§ Directions:
- a) Print the part of the article on trust in banks from "The erosion of" to "the financial sector.".
- b) In the article on trust in banks, where did Dr Henry make his remarks?
- c) Why, according to the article on trust in banks, did Dr Henry argue that the trust problem goes beyond the financial sector?

§ Extract:
▶

The erosion of public trust in banks reflects a wider decline in sentiment towards large institutions, which will take a long time to rectify, National Australia Bank chairman Ken Henry says.
After the banking regulator this week acknowledged the community's trust in banks had suffered after a series of scandals, Dr Henry said he understood why people felt this way about banks, but argued the issue went beyond the financial sector.
"You know it's not just banks. Actually on comparisons across industries, banks are relatively well trusted, believe it or not, compared with entities operating in other sectors," Dr Henry said at a Trans-Tasman Business Circle lunch in Melbourne.
"If you think about the great institutions that guide the development of economies and guide the development of society, look at the other great institutions, like the political institutions, and look at how much trust there is in them."

◀

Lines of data

▶

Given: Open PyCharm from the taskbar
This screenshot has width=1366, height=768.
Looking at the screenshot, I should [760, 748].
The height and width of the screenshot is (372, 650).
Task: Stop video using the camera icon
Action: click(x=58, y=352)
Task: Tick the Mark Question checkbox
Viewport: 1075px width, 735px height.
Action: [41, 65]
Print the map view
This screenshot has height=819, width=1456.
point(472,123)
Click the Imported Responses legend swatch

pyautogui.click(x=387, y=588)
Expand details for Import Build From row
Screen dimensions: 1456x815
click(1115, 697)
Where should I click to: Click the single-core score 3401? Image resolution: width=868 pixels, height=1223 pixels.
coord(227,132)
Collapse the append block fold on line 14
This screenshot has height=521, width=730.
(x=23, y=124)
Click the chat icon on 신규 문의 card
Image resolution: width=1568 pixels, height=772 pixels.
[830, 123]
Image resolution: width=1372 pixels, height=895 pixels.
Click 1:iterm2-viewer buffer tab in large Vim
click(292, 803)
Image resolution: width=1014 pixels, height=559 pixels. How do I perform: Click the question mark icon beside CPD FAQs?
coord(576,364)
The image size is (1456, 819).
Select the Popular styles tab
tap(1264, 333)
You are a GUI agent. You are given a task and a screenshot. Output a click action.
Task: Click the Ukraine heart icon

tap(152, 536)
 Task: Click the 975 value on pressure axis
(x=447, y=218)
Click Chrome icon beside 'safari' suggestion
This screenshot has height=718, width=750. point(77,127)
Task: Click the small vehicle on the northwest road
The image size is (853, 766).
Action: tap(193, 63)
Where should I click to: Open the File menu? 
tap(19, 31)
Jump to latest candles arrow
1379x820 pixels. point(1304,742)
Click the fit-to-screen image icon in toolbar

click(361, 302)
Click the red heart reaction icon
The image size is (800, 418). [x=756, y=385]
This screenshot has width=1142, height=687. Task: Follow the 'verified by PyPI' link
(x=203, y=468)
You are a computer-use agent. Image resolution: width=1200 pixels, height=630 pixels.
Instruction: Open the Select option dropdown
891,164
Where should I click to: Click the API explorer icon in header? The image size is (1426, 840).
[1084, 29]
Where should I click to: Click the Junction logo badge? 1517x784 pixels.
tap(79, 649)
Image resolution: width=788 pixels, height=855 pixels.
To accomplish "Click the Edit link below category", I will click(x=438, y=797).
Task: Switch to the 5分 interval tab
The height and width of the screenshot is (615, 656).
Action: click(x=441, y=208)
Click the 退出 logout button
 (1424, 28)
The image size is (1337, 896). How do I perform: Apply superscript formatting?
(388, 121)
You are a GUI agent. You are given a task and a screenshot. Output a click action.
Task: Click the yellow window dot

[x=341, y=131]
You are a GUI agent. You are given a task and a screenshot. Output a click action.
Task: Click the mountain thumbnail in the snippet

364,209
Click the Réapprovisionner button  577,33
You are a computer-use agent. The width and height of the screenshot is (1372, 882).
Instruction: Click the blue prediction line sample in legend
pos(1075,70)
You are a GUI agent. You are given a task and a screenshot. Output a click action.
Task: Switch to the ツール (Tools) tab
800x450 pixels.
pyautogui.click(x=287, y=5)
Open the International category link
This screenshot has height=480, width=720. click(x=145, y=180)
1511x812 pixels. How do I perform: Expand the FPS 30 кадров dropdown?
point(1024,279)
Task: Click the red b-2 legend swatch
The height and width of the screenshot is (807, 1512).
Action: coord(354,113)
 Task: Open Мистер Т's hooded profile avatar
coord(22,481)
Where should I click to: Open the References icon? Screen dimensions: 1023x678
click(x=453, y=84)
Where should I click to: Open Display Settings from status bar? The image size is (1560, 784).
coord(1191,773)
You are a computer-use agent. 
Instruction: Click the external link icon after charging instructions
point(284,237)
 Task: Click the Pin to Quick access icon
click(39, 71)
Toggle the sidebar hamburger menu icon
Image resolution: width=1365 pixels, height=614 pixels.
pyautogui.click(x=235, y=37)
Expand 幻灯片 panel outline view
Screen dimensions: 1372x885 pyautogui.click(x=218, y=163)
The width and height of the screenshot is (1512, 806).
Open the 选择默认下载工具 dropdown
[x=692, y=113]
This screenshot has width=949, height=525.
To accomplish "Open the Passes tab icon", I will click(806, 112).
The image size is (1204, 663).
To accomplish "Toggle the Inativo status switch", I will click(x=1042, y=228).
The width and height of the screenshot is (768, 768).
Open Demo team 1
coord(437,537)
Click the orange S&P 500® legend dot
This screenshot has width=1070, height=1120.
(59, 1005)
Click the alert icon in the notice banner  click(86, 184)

◀

§ Results for each task:
- a)
The erosion of public trust in banks reflects a wider decline in sentiment towards large institutions, which will take a long time to rectify, National Australia Bank chairman Ken Henry says.
After the banking regulator this week acknowledged the community's trust in banks had suffered after a series of scandals, Dr Henry said he understood why people felt this way about banks, but argued the issue went beyond the financial sector.

- b) At a Trans-Tasman Business Circle lunch in Melbourne.

- c) He said the erosion of trust in banks reflects a wider decline in sentiment towards large institutions. He noted that banks are relatively well trusted compared with entities in other sectors, and he pointed to other great institutions, such as political ones, asking people to look at how much trust there is in them.